#### Entries shown:
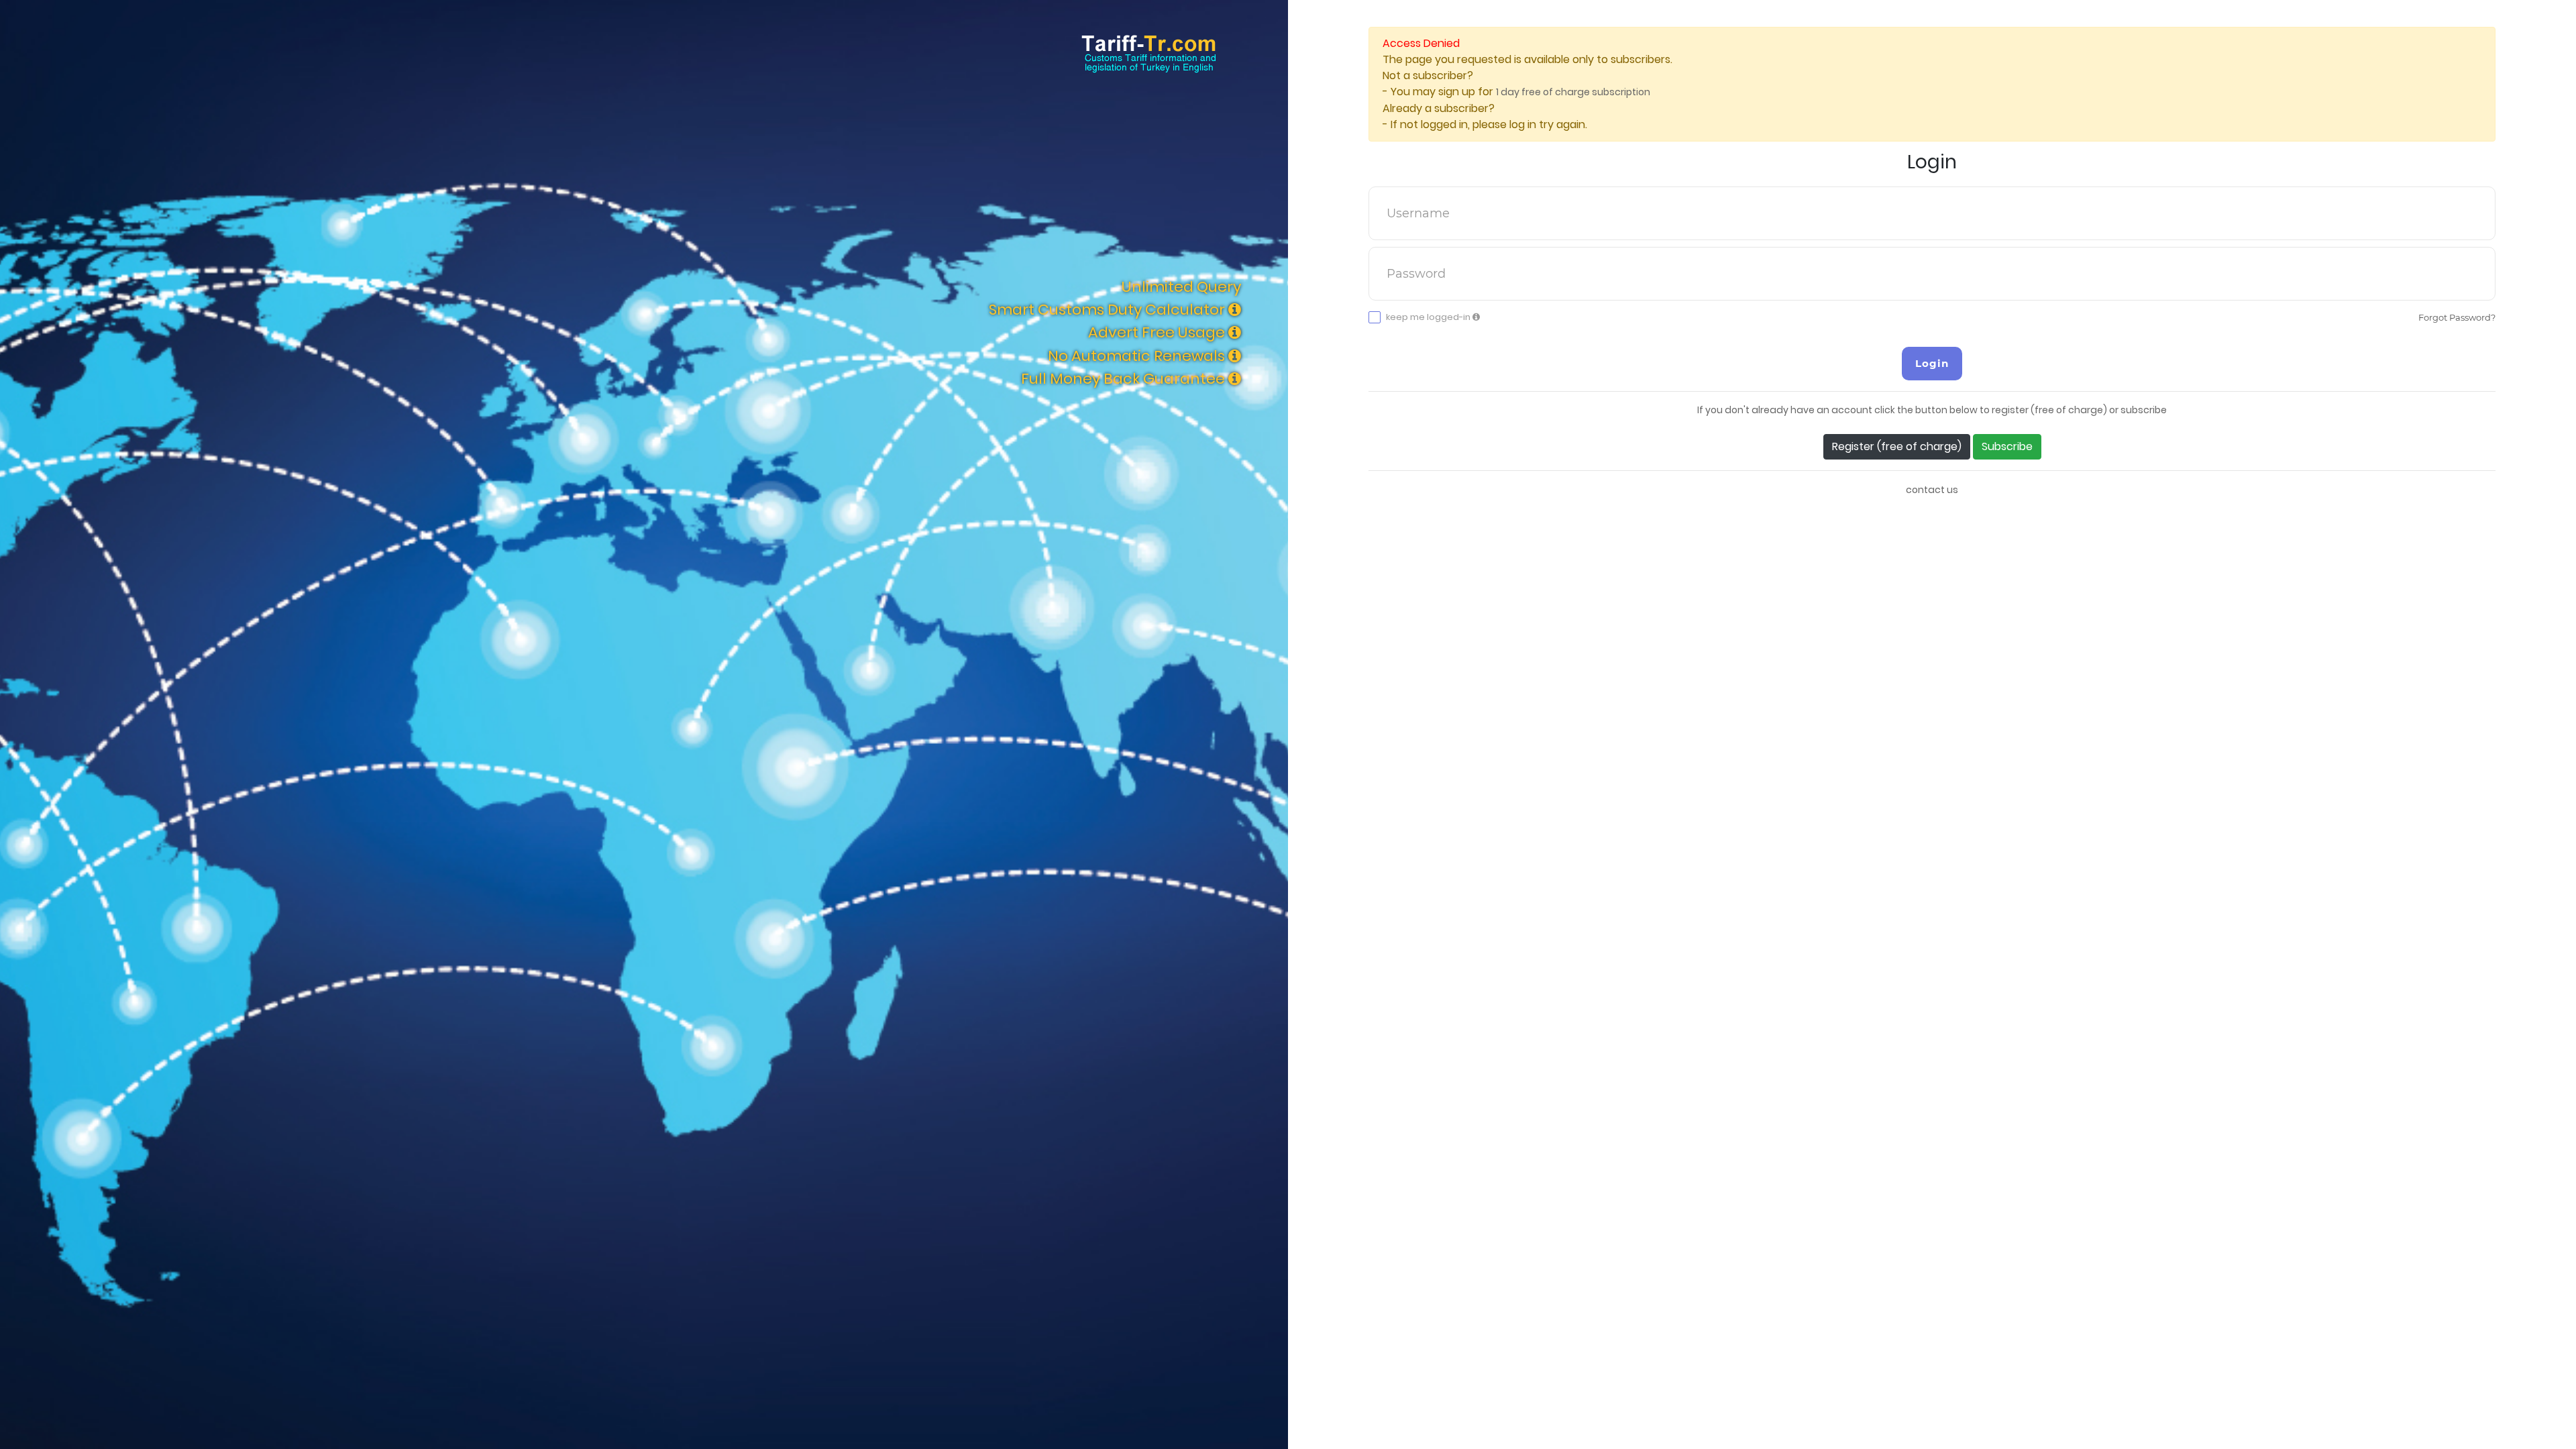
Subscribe (2007, 446)
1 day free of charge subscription (1573, 92)
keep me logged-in (1429, 317)
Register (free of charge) (1897, 446)
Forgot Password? (2457, 317)
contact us (1932, 489)
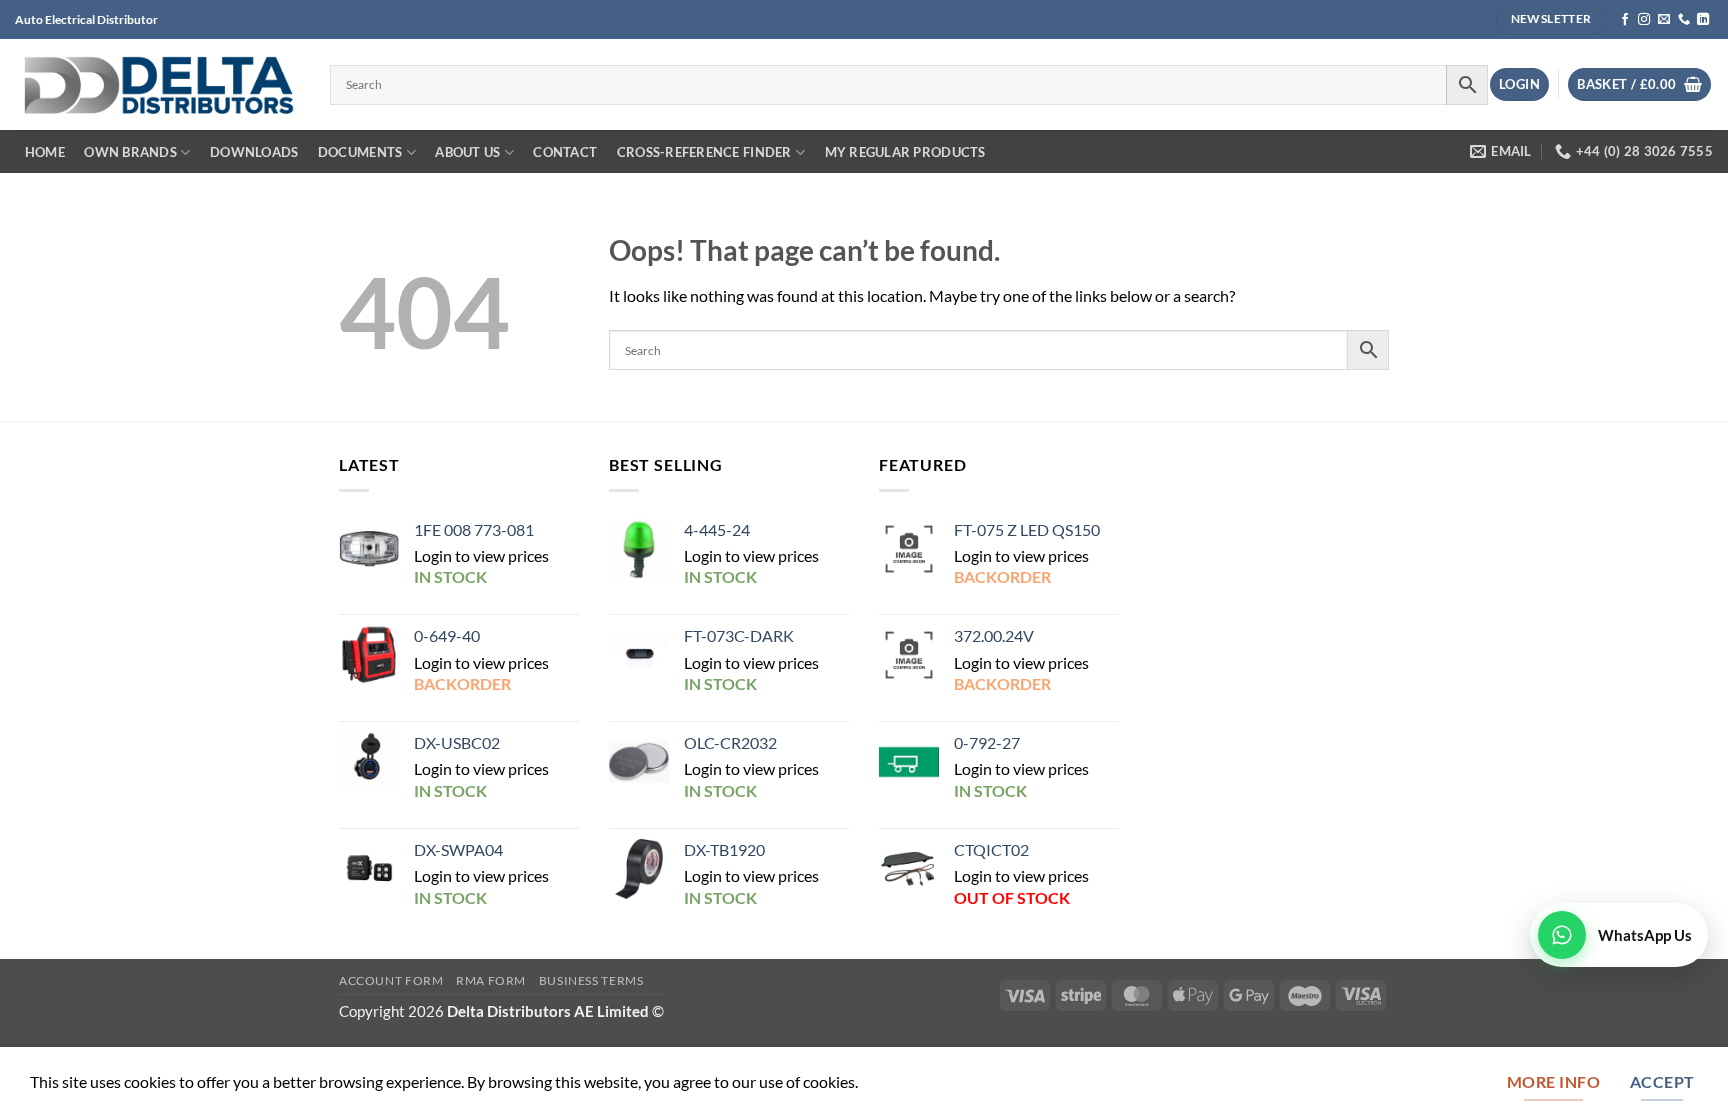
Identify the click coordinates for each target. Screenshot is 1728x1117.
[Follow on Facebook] (1625, 20)
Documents (360, 152)
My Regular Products (905, 152)
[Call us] (1684, 20)
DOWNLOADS (254, 152)
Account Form (391, 980)
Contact (565, 152)
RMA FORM (491, 980)
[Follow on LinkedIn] (1703, 20)
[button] (1519, 84)
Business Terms (591, 980)
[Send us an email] (1664, 20)
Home (45, 152)
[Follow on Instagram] (1644, 20)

#### Work instructions:
Pictures are not part of the copy; retype all the other material exactly.

#### Task answer:
Subscribe (2007, 446)
1 day free of charge subscription (1573, 92)
keep me logged-in (1429, 317)
Register (free of charge) (1897, 446)
Forgot Password? (2457, 317)
contact us (1932, 489)
Identify the click coordinates for each target. Screenshot is 1728x1117.
[Follow on Facebook] (1625, 20)
Documents (360, 152)
My Regular Products (905, 152)
[Call us] (1684, 20)
DOWNLOADS (254, 152)
Account Form (391, 980)
Contact (565, 152)
RMA FORM (491, 980)
[Follow on LinkedIn] (1703, 20)
[button] (1519, 84)
Business Terms (591, 980)
[Send us an email] (1664, 20)
Home (45, 152)
[Follow on Instagram] (1644, 20)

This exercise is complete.